#### Data for this task:
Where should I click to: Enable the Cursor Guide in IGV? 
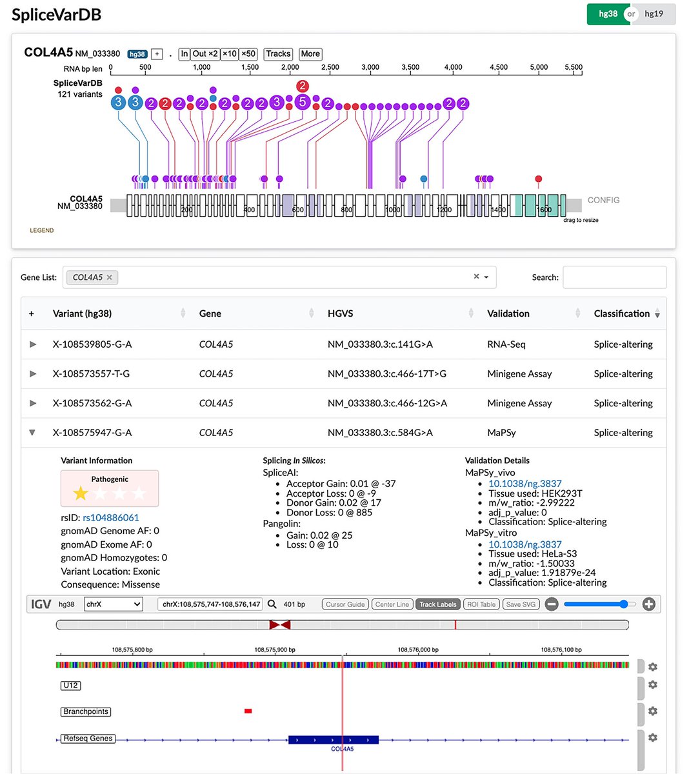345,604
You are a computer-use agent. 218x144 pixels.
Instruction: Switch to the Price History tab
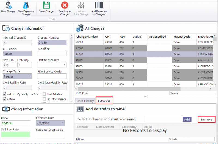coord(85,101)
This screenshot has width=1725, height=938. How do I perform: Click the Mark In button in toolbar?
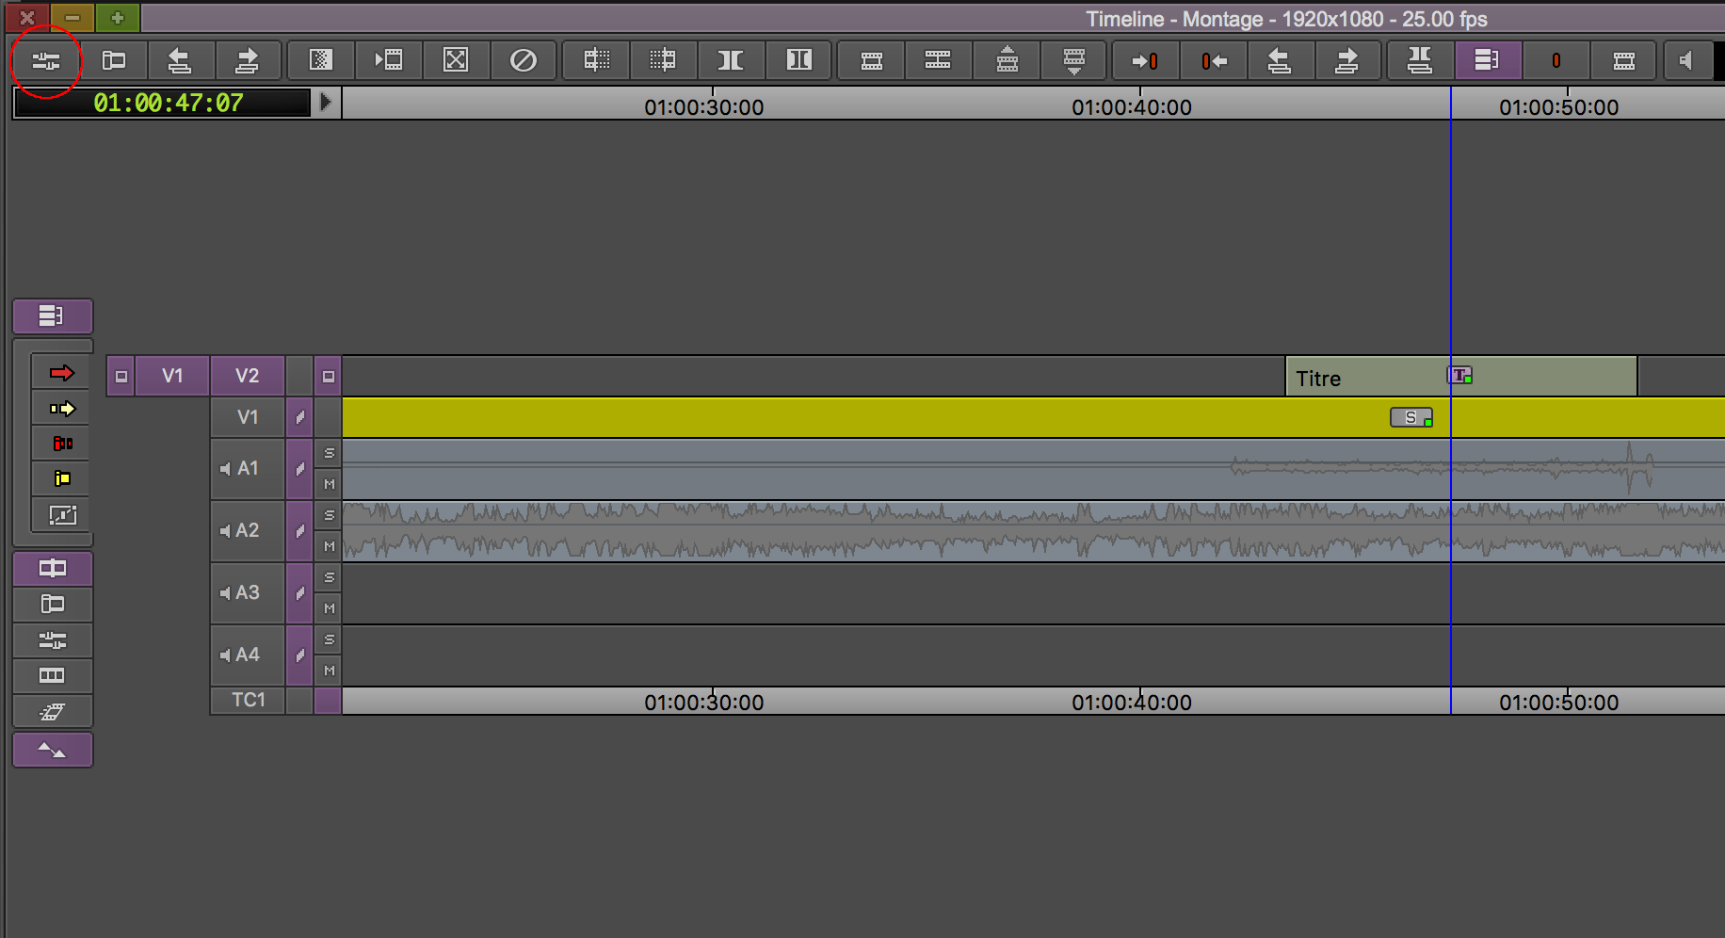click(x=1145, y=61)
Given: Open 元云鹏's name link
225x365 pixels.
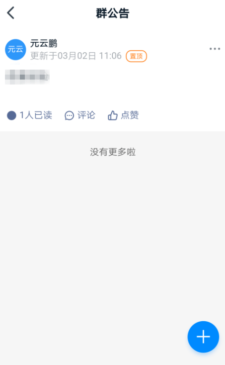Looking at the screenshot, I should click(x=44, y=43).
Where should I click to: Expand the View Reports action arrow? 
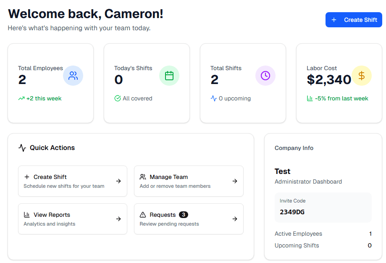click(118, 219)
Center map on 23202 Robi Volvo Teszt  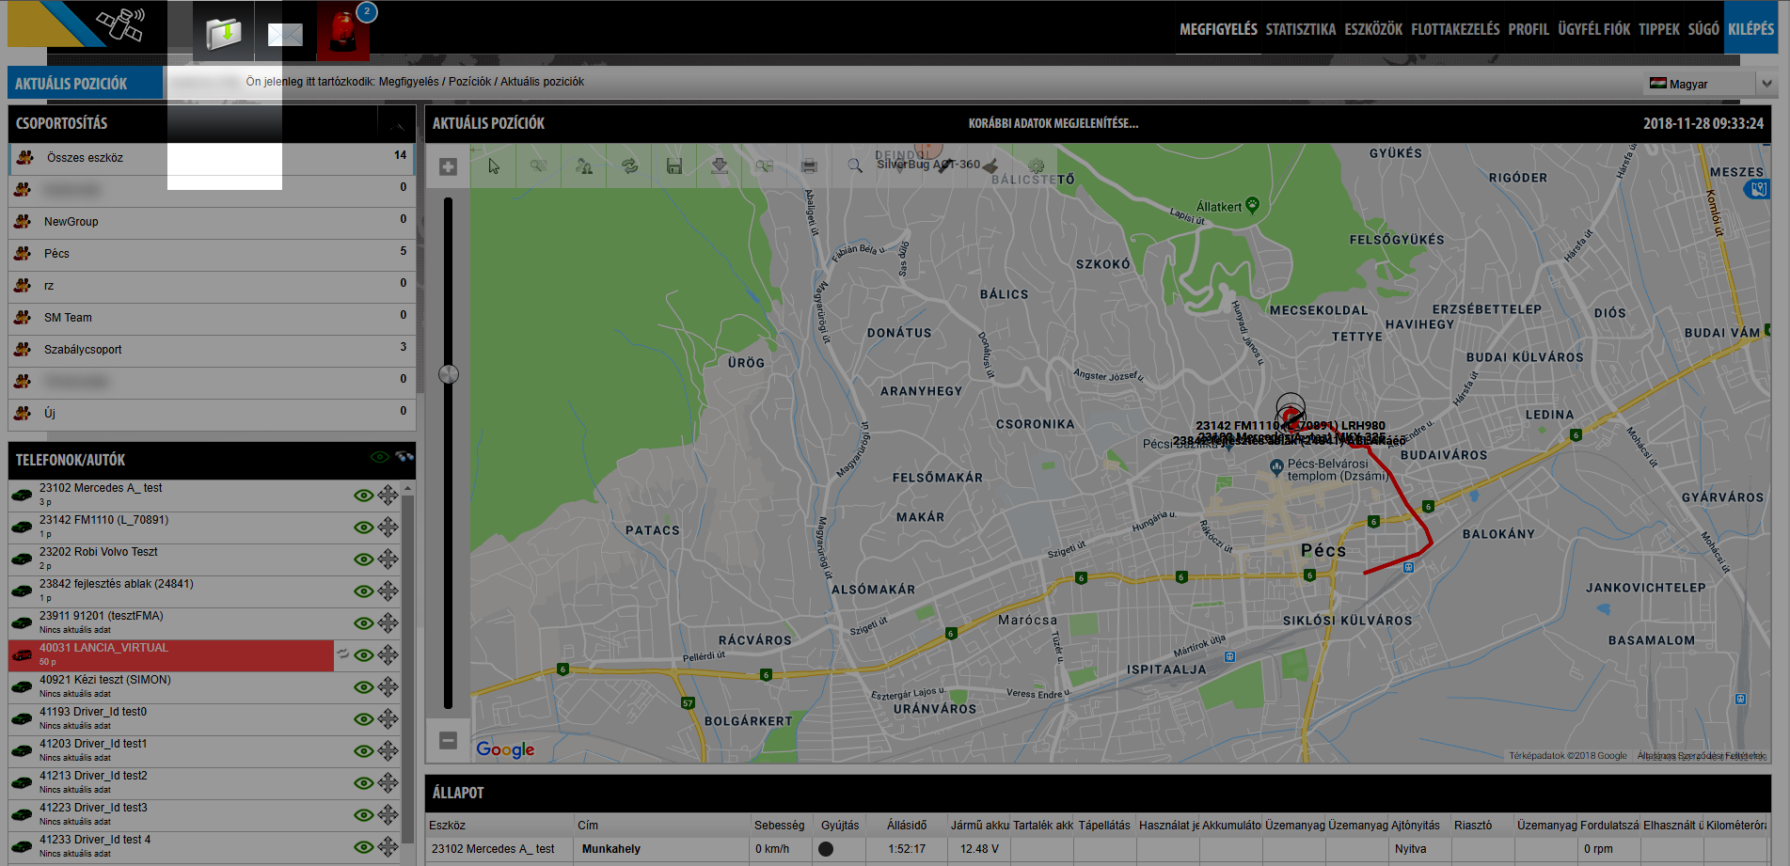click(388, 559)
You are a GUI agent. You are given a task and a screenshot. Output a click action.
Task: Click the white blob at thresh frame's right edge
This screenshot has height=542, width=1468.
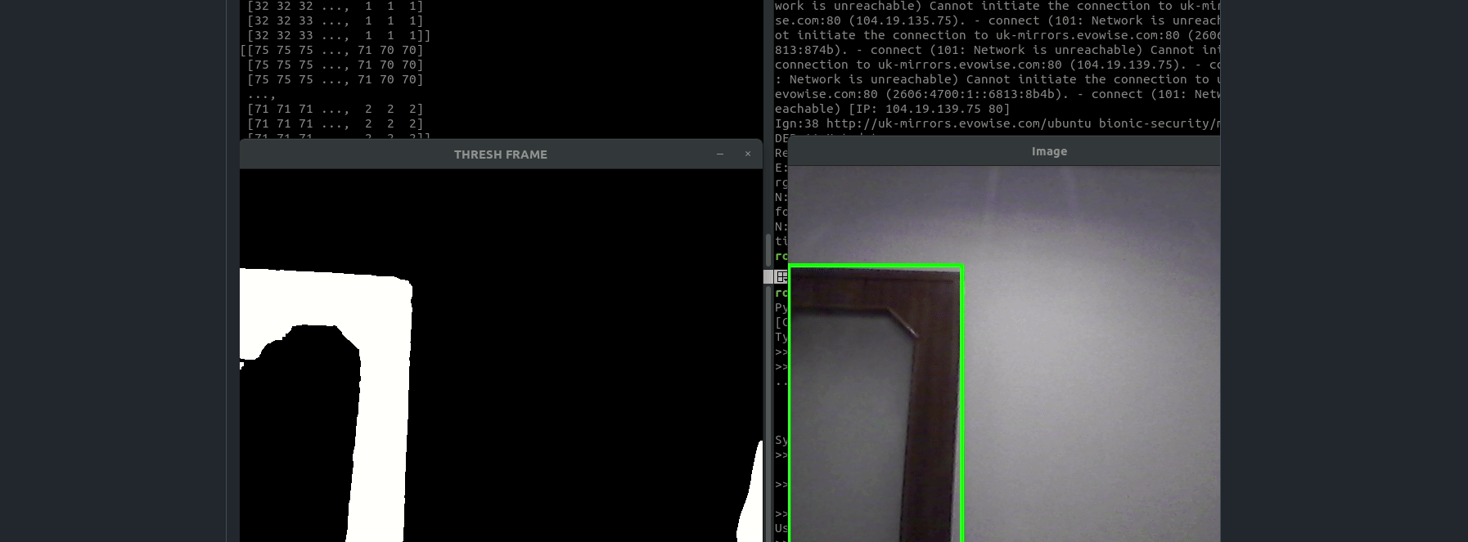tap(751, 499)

#### Work instruction:
Reproduce nothing but the lines running from the line with "Task: Click the" through the end of the records, keeping both end lines and dropping the pictures.

#### Written response:
Task: Click the white blob at thresh frame's right edge
This screenshot has height=542, width=1468.
tap(751, 499)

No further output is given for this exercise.